Less than two years after China banned most imports of scrap material from abroad, many of its neighbors are following suit. On May 28, 2019, Malaysia’s environment minister announced that the country was sending 3,000 metric tons of contaminated plastic wastes back to their countries of origin, including the United States, Canada, Australia and the United Kingdom. Along with the Philippines, which is sending 2,400 tons of illegally exported trash back to Canada, Malaysia’s stance highlights how controversial the global trade in plastic scrap has become.

Malaysia, Thailand and Vietnam are all halting flows of plastics that once went to China but were diverted elsewhere after China started refusing it. They are finding support from many nations that are concerned about waste dumping and marine plastic pollution. At a meeting in Geneva in May 2019, 186 countries agreed to dramatically restrict international trade in scrap plastics to prevent plastics dumping.

As I show in my forthcoming book, “Waste,” scrap material of all kinds is both a resource and a threat. The new plastics restriction allows less-wealthy countries to exercise their sovereign right not to accept materials they are ill-equipped to handle. This narrows options for wealthy countries that used to send much of their plastic and paper scrap abroad, and is a small but symbolic step toward curbing plastic waste.

Single-stream recycling in the U.S. has increased resource collection, but it generates contaminated materials that cost more to recycle.

A Trade With Few Rules

The Basel Convention, which governs the international waste trade, was adopted in 1989 in response to egregious cases of hazardous waste dumping on communities in Africa, the Caribbean and Asia. Many of its goals remain unfulfilled, including a ban on shipments of hazardous waste from wealthy to less-wealthy nations for final disposal, and a liability protocol that would assign financial responsibility in the event of an incident. And the agreement has largely failed to encompass newer wastes, particularly discarded electronics.

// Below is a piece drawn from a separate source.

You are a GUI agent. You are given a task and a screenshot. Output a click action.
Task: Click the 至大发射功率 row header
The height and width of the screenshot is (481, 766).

The new provision, proposed by Norway with broad international support, takes a more aggressive approach. It moves plastic scrap from one category – wastes that can be traded unless directly contaminated – to another group of materials that are not deemed hazardous per se, but are subject to the same trade controls as those classified as hazardous. Now these plastics can be shipped overseas for disposal or recycling only with the express consent of the importing country.

The United States signed the treaty in 1989, but never ratified it and is not bound by the treaty’s terms. However, Basel Convention member countries cannot accept any restricted waste imports from the United States unless they have reached a bilateral or regional agreement that meets Basel’s environmental provisions. The U.S. already has such an agreement with fellow OECD member countries.

Operation National Sword, China’s policy restricting imports of post-consumer scrap, was a major driver for updating the treaty. Before the ban China imported nearly half of the world’s scrap plastic and paper. Now scrap exporters in wealthy nations are struggling to find alternate markets overseas and boost domestic recycling.

Crisis and Opportunity for US Recyclers

Trends in the United States illustrate these wrenching shifts. Plastic scrap exports to China plummeted from around 250,000 tons in the spring of 2017 to near zero in the spring of 2019. Overall, U.S. exports of plastic waste to all countries fell from 750,000 tons to 375,000 tons over the same period.

Most U.S. waste and recycling policies are made at the local level, and the past year has been a transformative period. Without ready markets abroad for scrap, recyclers are raising prices, which in turn is leading some municipalities to reduce or eliminate curbside recycling programs. Many plastic products in groups 3-7, the least recyclable types, are being sent to landfills.

More positively, recycling authorities have launched public education campaigns, and investment in recycling infrastructure is on the rise. There is palpable energy at trade meetings around improving options for plastics recycling. Chinese companies are investing in U.S. pulp and paper recycling plants, and may extend into plastics.

Green-leaning states and cities across the nation have passed strict controls on single-use consumer plastics. However, businesses are pushing back, and have persuaded some U.S. states to adopt preemptive measures barring plastic bag bans.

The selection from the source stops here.